Hacemos memoria de todas esas personas que han pasado de este mundo al Padre. Personas que ya no están entre nosotros y que no están muerta, sino, que duermen en paz junto al Señor.
La liturgia pone para nuestra reflexión el Evangelio de Mateo, y nos narra cuántos le importamos a Dios, que es capaz de morir en una Cruz, para salvarnos; su muerte es consecuencia de un amor hasta el extremo, hasta su última gota de sangre la derrama porque nos quiere, porque quiere que nos salvemos, pero, siempre respetando nuestra libertad.
La experiencia de la muerte, es una de las que todos los seres humanos hemos compartido. A todos se nos ha ido a alguien, hemos pasado por el trance del dolor, de la ausencia de un ser querido. Esta conmemoración nos debe ayudar a reflexionar sobre la muerte, no con miedo, sino con serenidad.

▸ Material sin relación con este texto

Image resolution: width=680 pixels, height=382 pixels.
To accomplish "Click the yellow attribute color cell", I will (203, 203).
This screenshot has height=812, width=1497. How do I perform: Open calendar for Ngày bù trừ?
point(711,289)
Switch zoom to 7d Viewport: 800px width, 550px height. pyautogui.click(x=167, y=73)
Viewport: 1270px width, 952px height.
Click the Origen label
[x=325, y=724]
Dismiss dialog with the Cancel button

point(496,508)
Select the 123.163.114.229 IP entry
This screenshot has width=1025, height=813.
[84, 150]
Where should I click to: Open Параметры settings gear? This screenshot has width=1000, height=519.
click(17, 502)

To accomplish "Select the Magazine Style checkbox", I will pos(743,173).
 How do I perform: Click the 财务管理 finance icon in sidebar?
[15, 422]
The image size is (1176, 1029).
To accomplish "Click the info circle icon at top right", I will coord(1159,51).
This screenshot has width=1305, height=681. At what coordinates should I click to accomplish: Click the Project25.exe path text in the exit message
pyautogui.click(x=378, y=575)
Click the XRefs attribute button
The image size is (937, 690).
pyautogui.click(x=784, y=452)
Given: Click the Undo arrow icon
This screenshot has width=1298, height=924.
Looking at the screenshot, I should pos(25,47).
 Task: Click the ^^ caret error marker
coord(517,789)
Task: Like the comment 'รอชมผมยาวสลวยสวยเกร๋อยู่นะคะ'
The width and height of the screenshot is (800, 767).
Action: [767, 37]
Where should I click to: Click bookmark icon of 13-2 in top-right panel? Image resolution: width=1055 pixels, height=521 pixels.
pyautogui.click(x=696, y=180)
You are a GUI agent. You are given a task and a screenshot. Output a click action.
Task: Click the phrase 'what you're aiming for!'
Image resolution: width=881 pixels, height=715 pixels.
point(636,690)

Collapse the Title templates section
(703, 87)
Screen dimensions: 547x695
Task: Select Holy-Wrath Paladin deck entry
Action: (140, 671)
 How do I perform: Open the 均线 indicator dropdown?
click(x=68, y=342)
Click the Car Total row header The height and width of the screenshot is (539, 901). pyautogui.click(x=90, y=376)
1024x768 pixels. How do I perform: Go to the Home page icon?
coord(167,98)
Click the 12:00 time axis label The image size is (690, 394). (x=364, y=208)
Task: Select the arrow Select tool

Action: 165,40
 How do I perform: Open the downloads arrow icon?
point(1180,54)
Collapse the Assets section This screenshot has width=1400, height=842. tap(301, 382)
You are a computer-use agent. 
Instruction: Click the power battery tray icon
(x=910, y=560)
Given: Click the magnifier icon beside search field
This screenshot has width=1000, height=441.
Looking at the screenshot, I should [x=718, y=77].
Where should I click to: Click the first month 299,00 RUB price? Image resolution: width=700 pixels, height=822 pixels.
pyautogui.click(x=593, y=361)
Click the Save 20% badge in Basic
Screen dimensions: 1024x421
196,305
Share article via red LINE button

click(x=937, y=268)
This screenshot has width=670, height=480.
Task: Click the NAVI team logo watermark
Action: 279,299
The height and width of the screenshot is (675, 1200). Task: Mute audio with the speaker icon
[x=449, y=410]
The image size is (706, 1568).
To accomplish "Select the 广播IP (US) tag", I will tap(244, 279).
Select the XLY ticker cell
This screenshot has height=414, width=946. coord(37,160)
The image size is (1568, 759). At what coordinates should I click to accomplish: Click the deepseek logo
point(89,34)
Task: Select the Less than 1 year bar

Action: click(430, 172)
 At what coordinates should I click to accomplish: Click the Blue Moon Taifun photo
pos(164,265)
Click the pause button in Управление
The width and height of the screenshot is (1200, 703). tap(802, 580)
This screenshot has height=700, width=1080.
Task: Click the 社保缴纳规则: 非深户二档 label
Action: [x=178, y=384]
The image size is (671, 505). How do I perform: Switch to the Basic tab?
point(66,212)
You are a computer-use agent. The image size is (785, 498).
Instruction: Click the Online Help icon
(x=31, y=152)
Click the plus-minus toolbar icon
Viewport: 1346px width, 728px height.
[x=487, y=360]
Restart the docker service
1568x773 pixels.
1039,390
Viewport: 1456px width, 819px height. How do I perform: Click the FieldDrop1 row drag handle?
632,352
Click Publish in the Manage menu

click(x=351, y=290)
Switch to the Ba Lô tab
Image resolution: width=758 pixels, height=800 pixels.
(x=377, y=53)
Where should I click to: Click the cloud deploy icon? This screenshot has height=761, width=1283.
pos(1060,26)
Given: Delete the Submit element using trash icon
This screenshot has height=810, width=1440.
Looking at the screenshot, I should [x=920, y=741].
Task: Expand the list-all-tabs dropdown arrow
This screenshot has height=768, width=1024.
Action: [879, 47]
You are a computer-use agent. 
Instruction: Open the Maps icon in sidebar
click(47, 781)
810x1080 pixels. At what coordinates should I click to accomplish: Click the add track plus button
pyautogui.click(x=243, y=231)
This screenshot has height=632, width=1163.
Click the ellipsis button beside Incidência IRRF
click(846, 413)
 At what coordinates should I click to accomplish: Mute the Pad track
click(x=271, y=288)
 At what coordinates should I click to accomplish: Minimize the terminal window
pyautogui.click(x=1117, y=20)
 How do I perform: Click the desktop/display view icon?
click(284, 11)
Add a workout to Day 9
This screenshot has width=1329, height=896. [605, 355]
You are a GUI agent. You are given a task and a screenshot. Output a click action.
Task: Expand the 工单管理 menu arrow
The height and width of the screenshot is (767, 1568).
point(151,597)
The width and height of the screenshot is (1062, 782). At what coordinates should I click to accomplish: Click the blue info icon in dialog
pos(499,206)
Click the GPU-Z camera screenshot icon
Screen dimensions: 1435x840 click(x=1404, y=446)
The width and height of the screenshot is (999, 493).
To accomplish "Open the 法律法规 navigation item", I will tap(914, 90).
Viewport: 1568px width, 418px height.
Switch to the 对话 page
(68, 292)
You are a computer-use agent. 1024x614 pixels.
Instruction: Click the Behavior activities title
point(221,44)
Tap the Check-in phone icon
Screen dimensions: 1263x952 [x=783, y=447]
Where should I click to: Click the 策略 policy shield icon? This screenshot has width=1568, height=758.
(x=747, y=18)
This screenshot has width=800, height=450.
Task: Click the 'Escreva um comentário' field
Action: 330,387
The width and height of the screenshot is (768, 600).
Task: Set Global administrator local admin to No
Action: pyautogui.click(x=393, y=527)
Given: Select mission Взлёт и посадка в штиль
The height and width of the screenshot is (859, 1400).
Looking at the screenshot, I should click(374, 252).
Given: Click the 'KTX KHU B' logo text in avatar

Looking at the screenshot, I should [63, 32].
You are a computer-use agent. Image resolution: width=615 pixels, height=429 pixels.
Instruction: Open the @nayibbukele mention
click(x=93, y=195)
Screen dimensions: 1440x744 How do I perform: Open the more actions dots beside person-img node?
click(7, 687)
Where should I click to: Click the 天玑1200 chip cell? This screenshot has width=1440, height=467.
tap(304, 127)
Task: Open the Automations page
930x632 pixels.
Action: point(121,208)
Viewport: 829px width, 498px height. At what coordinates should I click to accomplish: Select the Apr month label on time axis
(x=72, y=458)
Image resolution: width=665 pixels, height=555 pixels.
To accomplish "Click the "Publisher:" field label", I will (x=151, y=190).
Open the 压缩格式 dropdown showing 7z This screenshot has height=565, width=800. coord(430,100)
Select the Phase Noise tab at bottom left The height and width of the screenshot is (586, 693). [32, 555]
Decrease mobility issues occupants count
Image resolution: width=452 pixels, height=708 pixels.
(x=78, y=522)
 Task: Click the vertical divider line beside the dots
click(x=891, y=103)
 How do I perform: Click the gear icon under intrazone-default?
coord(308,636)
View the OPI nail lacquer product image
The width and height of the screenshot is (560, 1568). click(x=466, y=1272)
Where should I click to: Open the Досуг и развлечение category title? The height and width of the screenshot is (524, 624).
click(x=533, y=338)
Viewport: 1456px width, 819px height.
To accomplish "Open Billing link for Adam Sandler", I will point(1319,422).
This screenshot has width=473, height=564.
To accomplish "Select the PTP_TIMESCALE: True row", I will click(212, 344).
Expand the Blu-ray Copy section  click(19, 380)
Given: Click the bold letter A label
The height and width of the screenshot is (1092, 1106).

Nuestra vida está enmarcada por el tiempo, ya que desde el minuto uno que nos engendran, estamos predestinados a morir. Vivimos aquí en la tierra, somos peregrinos hacia la vida eterna. La fe nos habla de que no vivimos en vano, sino, que vivimos en Cristo, morimos con Cristo y resucitamos con Cristo. La muerte es el paso a la vida verdadera, allí, donde no habrá dolor, ni llanto, ni angustia, porque contemplaremos a Cristo tan cual es.
Estas palabras no tienen que ser tanto bonitas, como testimonio de fe en la resurrección y que la muerte no tiene la última palabra.
Recemos en especial en este día por todos nuestros familiares difuntos, por todos los que no han precedido y ya gozan de Dios, para que perdonados todas sus faltas, descansen en Cristo y sean intercesores por nosotros en la eterna casa de Dios Trinidad.